===== Source records

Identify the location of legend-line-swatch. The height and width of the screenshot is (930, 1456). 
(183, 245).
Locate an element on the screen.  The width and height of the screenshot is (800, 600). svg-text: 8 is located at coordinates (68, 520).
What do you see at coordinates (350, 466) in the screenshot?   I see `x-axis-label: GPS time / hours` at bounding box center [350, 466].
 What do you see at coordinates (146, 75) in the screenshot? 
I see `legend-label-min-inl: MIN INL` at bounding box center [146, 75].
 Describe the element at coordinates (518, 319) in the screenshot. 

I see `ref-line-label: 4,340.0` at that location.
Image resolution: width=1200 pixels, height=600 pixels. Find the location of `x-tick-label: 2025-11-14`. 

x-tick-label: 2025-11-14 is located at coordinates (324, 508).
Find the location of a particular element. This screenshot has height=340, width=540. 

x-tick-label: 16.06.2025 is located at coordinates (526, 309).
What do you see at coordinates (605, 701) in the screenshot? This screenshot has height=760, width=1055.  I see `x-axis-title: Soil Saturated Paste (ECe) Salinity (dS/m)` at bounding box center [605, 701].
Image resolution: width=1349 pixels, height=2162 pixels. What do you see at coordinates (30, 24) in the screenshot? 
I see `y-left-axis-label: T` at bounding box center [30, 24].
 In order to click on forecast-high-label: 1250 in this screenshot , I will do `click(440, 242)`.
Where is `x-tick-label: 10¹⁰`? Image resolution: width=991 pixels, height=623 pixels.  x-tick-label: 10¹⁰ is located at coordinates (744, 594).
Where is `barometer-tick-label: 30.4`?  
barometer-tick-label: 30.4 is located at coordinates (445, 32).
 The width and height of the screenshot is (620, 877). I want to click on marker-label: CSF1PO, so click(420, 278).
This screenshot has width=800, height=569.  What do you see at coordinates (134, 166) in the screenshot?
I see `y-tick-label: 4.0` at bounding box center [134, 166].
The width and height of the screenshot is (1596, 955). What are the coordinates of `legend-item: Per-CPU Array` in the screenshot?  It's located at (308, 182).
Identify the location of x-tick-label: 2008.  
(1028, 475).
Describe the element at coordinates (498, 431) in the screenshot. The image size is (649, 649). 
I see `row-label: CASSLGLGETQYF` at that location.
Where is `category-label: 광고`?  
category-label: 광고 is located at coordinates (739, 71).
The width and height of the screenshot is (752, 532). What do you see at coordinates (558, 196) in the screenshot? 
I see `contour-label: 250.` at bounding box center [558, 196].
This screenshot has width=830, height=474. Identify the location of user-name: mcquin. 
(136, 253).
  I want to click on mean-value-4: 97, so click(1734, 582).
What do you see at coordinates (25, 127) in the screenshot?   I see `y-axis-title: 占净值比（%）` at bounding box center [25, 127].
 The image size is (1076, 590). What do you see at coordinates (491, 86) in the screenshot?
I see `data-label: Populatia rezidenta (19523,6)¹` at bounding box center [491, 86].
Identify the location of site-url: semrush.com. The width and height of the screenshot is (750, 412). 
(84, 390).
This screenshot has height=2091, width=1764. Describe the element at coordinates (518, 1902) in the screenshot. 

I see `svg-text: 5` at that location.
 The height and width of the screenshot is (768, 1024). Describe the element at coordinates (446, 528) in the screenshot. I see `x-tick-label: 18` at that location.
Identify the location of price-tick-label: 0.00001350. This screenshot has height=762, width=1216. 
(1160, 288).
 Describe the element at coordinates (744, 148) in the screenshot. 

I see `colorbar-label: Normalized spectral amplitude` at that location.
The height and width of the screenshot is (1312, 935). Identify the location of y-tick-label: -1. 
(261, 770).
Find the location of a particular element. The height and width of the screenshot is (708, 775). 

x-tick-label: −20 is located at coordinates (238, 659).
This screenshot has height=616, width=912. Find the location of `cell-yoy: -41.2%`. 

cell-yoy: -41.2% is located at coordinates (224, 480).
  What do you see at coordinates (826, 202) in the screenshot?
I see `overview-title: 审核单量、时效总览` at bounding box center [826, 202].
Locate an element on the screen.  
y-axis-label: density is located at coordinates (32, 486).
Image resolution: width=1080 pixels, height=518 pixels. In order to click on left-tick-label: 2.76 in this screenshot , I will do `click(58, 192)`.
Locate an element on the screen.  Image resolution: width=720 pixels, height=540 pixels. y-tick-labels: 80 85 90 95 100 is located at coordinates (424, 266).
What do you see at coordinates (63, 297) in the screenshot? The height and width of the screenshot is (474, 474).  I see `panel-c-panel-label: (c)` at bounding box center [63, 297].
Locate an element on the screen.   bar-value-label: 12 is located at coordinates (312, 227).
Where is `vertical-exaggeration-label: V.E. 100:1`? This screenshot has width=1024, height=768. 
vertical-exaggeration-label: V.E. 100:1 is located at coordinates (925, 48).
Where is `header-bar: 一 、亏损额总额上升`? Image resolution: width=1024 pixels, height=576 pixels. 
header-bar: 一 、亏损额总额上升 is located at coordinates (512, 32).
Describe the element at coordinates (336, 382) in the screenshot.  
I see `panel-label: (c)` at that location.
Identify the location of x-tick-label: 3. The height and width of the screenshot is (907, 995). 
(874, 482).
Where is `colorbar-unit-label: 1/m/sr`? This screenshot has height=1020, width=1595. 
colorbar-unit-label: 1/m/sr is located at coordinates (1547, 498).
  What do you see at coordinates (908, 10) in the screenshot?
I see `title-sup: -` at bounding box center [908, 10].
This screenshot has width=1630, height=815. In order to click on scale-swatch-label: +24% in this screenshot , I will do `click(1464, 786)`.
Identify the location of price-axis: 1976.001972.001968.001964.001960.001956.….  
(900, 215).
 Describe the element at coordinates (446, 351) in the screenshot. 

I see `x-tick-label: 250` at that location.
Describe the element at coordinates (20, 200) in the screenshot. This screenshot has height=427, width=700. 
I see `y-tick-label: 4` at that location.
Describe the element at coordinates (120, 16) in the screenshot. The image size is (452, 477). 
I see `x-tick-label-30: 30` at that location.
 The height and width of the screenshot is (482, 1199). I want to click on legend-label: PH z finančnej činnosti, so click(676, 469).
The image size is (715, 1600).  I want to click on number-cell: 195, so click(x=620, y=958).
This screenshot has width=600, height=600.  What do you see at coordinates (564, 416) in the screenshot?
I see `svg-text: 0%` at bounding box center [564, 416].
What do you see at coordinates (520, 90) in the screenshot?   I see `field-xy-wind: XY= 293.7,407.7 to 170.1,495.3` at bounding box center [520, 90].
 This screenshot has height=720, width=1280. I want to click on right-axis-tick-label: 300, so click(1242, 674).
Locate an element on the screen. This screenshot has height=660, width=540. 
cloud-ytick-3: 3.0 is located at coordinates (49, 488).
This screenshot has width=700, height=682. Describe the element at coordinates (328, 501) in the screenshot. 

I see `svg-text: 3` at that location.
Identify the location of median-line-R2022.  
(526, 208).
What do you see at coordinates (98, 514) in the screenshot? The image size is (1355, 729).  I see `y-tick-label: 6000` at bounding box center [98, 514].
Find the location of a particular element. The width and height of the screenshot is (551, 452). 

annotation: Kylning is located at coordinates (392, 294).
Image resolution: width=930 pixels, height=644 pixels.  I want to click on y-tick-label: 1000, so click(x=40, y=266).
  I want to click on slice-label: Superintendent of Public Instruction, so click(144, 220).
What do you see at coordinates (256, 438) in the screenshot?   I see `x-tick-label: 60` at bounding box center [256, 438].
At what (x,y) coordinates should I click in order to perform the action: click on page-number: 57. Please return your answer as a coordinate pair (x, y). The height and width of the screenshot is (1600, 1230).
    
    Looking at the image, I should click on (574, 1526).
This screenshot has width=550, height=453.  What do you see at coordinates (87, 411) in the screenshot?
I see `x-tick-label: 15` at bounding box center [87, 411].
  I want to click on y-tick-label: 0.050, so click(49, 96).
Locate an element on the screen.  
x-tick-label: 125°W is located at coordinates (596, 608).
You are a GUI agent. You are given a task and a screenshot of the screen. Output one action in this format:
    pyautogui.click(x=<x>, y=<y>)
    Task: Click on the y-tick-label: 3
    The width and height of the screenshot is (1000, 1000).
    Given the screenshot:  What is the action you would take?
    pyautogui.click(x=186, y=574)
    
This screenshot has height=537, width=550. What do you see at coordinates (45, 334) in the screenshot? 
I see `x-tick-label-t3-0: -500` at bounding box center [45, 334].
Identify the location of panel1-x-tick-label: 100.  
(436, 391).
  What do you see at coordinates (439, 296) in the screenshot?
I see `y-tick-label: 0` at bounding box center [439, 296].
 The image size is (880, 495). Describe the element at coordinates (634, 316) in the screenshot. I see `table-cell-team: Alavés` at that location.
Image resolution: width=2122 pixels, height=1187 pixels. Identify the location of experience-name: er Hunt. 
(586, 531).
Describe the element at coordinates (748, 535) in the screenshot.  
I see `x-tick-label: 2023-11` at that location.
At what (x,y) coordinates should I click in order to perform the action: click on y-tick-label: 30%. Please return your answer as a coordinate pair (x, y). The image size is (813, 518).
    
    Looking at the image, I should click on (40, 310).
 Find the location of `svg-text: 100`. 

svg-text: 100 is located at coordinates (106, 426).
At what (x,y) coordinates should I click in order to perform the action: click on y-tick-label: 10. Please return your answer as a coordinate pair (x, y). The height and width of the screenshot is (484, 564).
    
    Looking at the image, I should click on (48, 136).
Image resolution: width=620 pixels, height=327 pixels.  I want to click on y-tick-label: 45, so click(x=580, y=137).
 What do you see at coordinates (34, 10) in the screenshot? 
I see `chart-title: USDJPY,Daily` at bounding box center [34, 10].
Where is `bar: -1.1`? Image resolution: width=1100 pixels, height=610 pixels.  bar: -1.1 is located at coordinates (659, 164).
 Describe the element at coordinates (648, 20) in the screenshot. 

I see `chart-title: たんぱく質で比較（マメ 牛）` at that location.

==========

■ Assignment ■
Repeat the lines from the one containing "What do you see at coordinates (34, 10)" through the end of the lines, swapping "screenshot" for "capture" and leaving everything else unchanged.

■ Written response ■
 What do you see at coordinates (34, 10) in the capture? 
I see `chart-title: USDJPY,Daily` at bounding box center [34, 10].
Where is `bar: -1.1`? Image resolution: width=1100 pixels, height=610 pixels.  bar: -1.1 is located at coordinates (659, 164).
 Describe the element at coordinates (648, 20) in the capture. 

I see `chart-title: たんぱく質で比較（マメ 牛）` at that location.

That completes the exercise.